--- Data records Enclosed Below ---
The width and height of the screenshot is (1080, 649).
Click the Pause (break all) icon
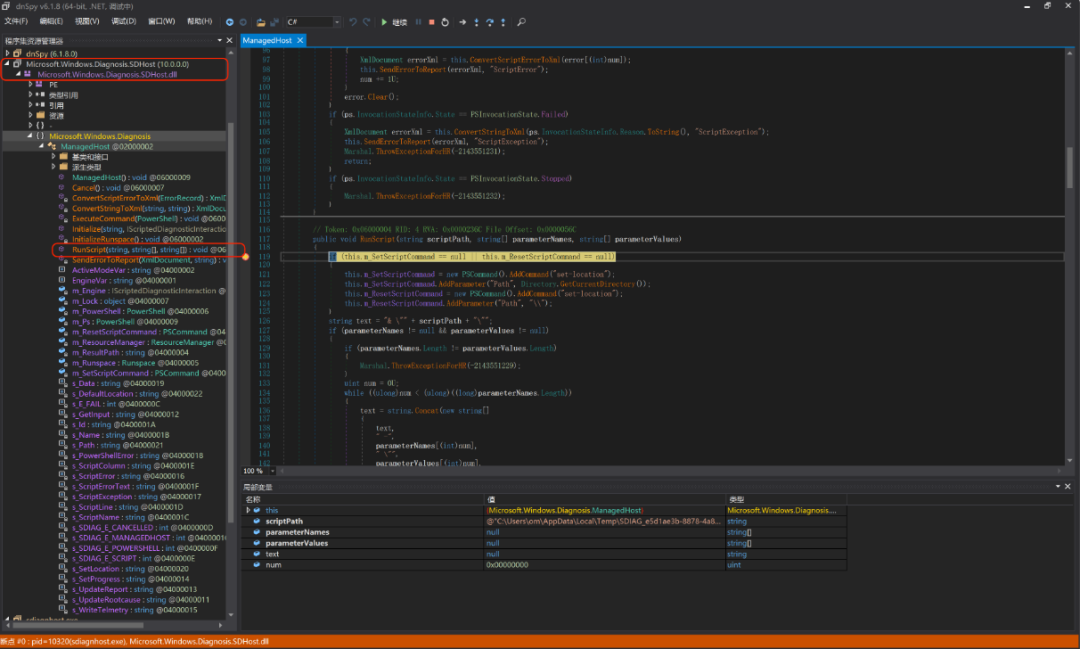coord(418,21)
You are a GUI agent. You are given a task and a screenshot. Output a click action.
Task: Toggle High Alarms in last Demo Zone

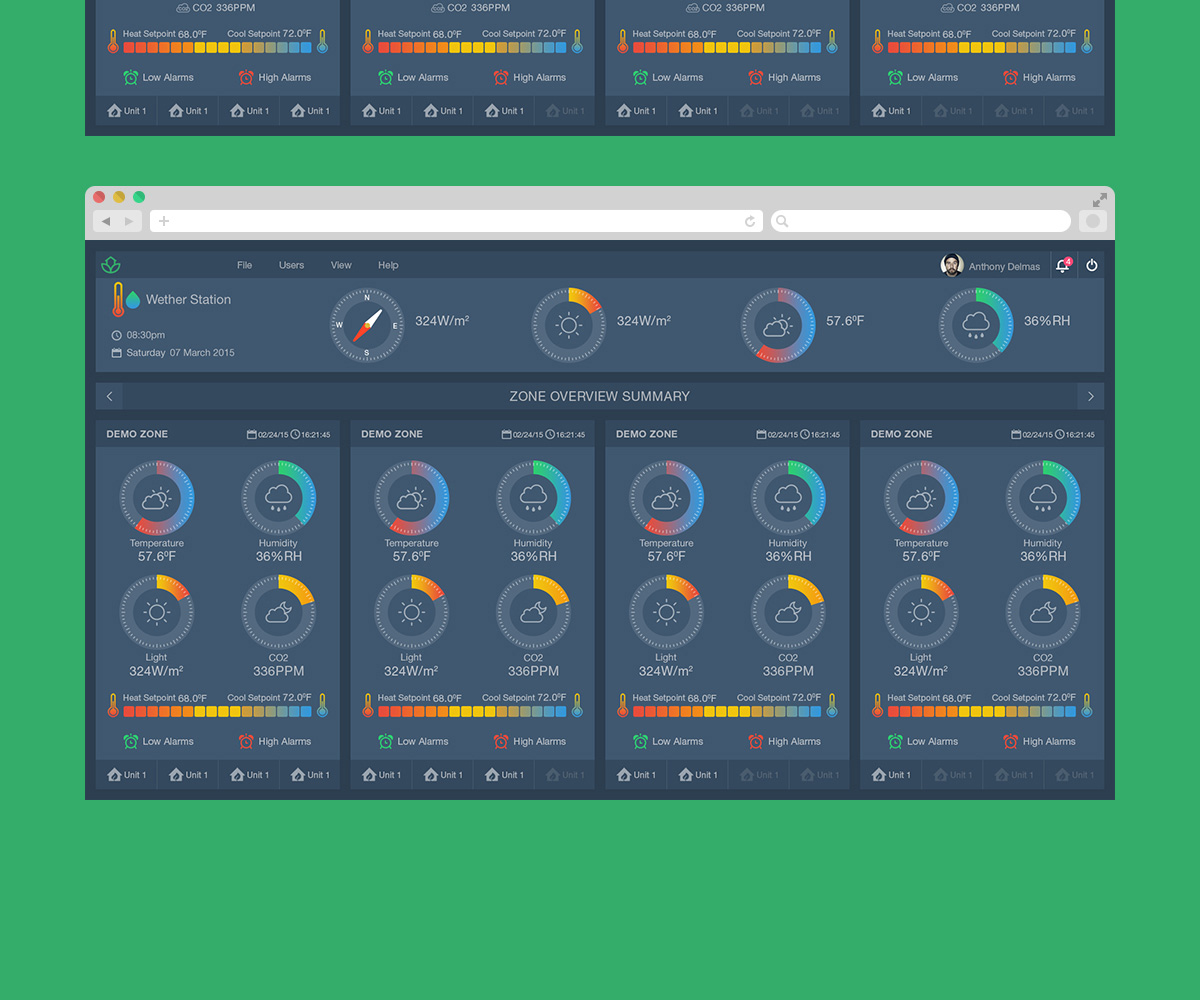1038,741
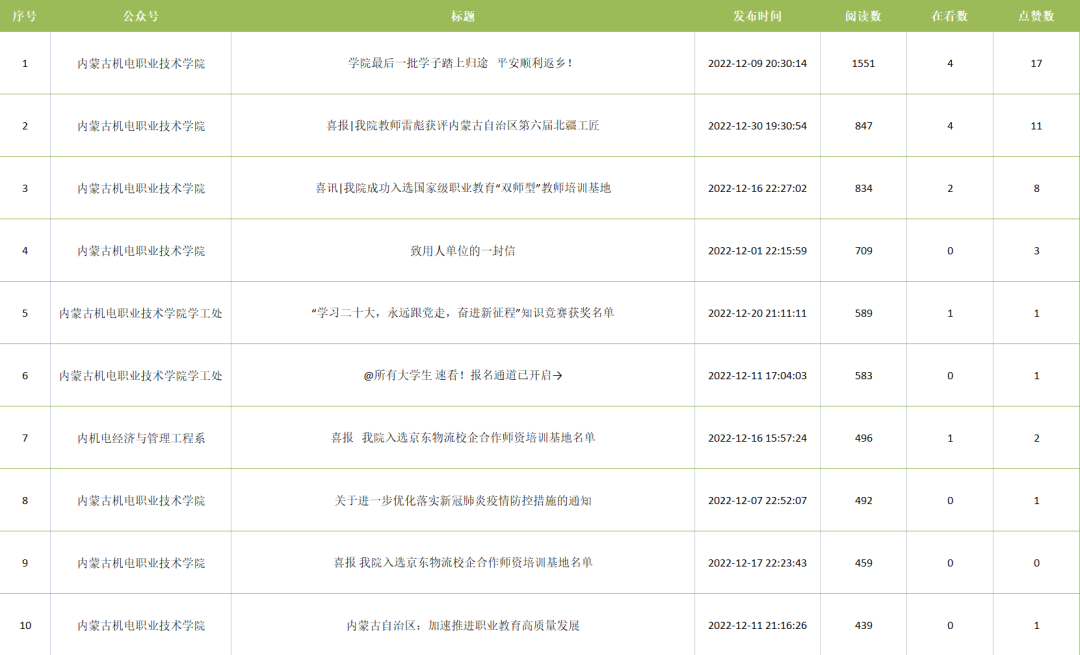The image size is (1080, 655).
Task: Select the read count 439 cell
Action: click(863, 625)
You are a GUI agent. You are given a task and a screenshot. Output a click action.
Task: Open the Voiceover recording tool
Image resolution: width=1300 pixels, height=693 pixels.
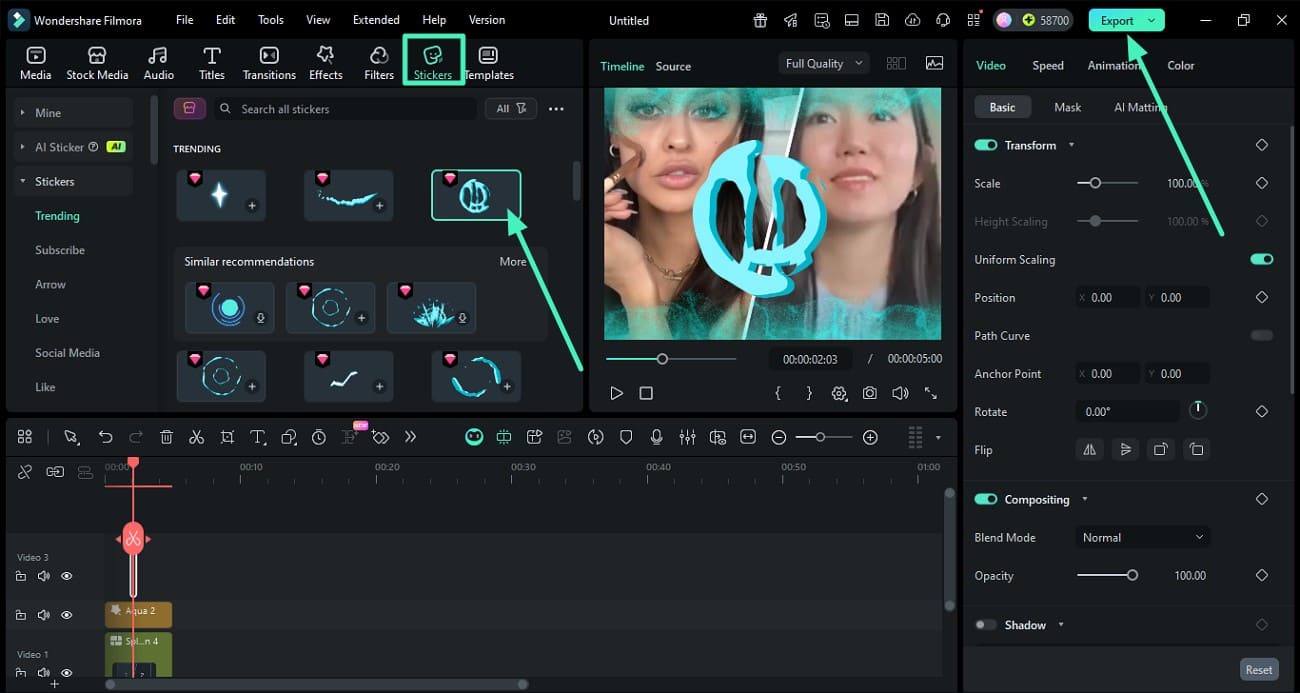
--- End of Enclosed Data records ---
* _Activity_:
Verbatim repeat, images removed: give each entry again exactly as it reads.

* _Answer to this task_:
The width and height of the screenshot is (1080, 649).
Click the Pause (break all) icon
coord(418,21)
You are a GUI agent. You are given a task and a screenshot. Output a click action.
Task: Toggle High Alarms in last Demo Zone

1038,741
The image size is (1080, 655).
Task: Select the read count 439 cell
Action: click(863, 625)
You are a GUI agent. You are given a task and a screenshot. Output a click action.
Task: Open the Voiceover recording tool
Image resolution: width=1300 pixels, height=693 pixels.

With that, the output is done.